Do read Mike B’s article.

In a kindergarten classroom in the mid-1960s, a kid named Mikey steered clear of the boys stacking large toy blocks on top of one another and knocking them down again–so obnoxiousand instead went and sat at the table of girls making beads out of salt dough and stringing them together on a thread. These girls were not averse to tasting the salt dough and smacking their lips in disgust. The teacher had wisely settled on salt dough because she knew it wouldn’t poison the students should they eat it. At least the girls were smart and funny and didn’t continually knock each other to the floor.
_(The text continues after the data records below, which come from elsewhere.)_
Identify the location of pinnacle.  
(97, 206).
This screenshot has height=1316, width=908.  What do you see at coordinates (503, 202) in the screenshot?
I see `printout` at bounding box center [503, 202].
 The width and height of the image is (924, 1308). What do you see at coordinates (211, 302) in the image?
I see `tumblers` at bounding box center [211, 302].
Mikey preferred these sober, artsy activities–making necklaces of salt dough beads, pressing hand prints into soft clay disks, tracing the profiles of silhouetted heads projected via lamp light onto sheets of construction paper–over the rough-and-tumble of block stacking, fat-ball tossing, and floor hockey, because–well, he just did. Thus developed the central themes of his boyhood–hates sports; likes art and language; hangs out with the girls.

Throughout grade school, gym class gave him a terrible knot in his stomach and he longed to be elsewhere, a disposition cemented into place by an incident during a game of “battle ball,” in which boys stood at opposite walls and hurled large pneumatic balls at each other for God knows what reason, and a ball smacked him square in the face and knocked his glasses off his head.

I always longed to be elsewhere during gym class too. A long walk through fields for preference.